TASK STATEMENT:
Skip the pictures. Transcribe exactly the lines from the line containing "Task: Click the share icon in header" to the end of the listing.

EXTRACTED MATERIAL:
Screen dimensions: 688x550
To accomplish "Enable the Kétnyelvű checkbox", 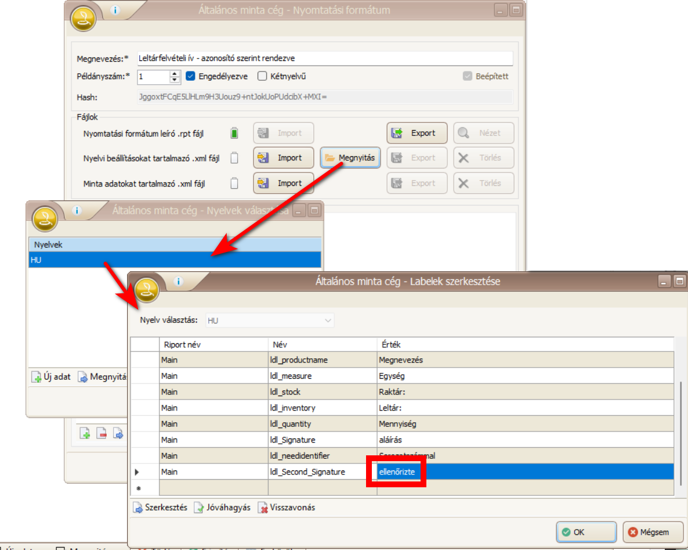I will tap(262, 76).
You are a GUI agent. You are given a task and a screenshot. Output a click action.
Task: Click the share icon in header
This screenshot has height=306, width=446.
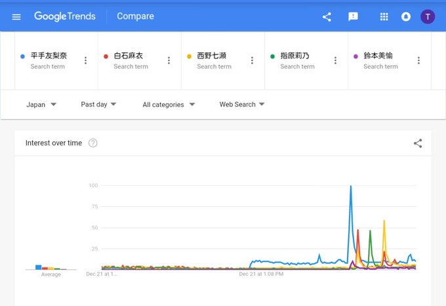pyautogui.click(x=327, y=16)
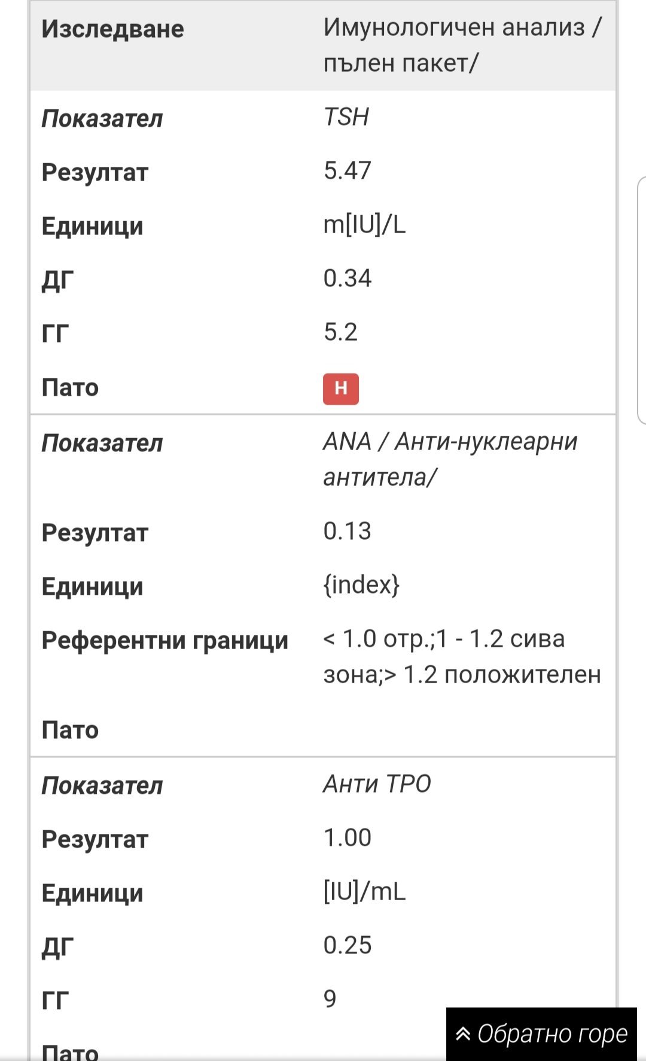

RESPONSE:
Task: Click the share icon in header
This screenshot has height=306, width=446.
pyautogui.click(x=327, y=16)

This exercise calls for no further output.